▸ Data supplied
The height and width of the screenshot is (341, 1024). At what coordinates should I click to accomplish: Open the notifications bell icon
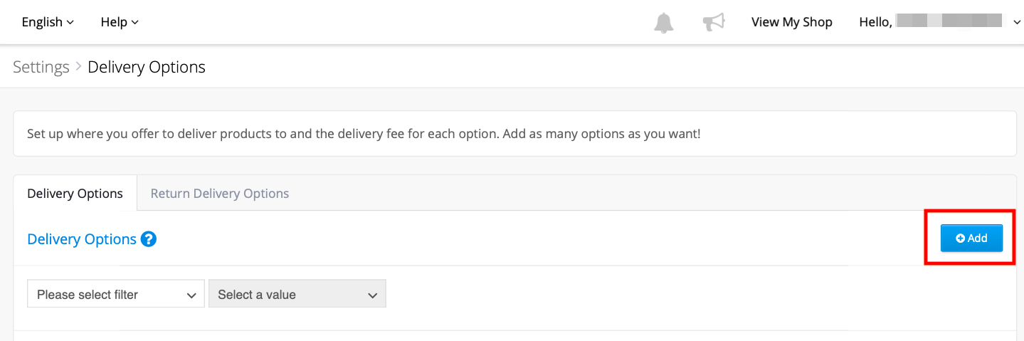[x=663, y=22]
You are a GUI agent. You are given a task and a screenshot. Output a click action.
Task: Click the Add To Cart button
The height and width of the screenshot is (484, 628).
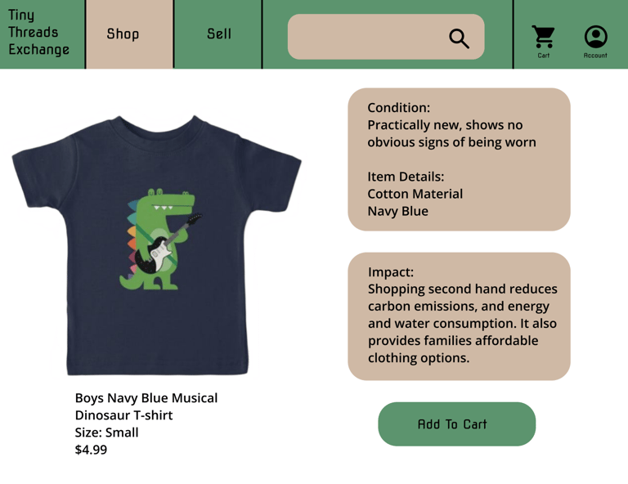(x=456, y=424)
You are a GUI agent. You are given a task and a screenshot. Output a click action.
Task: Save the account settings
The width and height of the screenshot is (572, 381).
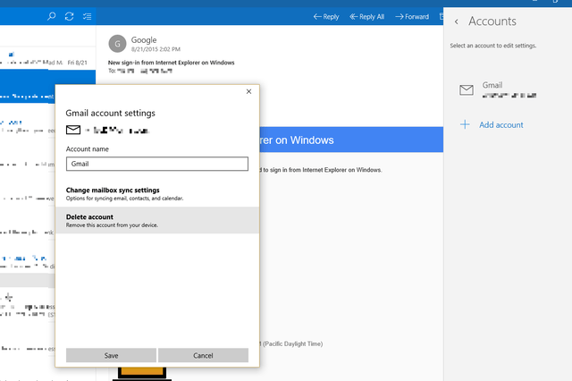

▸ What to produce
What is needed is an exact copy of the lines from the one with "Task: Save the account settings" through the end of the data above, both included, minus any pictures.

▸ Solution to this exercise
Task: Save the account settings
The width and height of the screenshot is (572, 381).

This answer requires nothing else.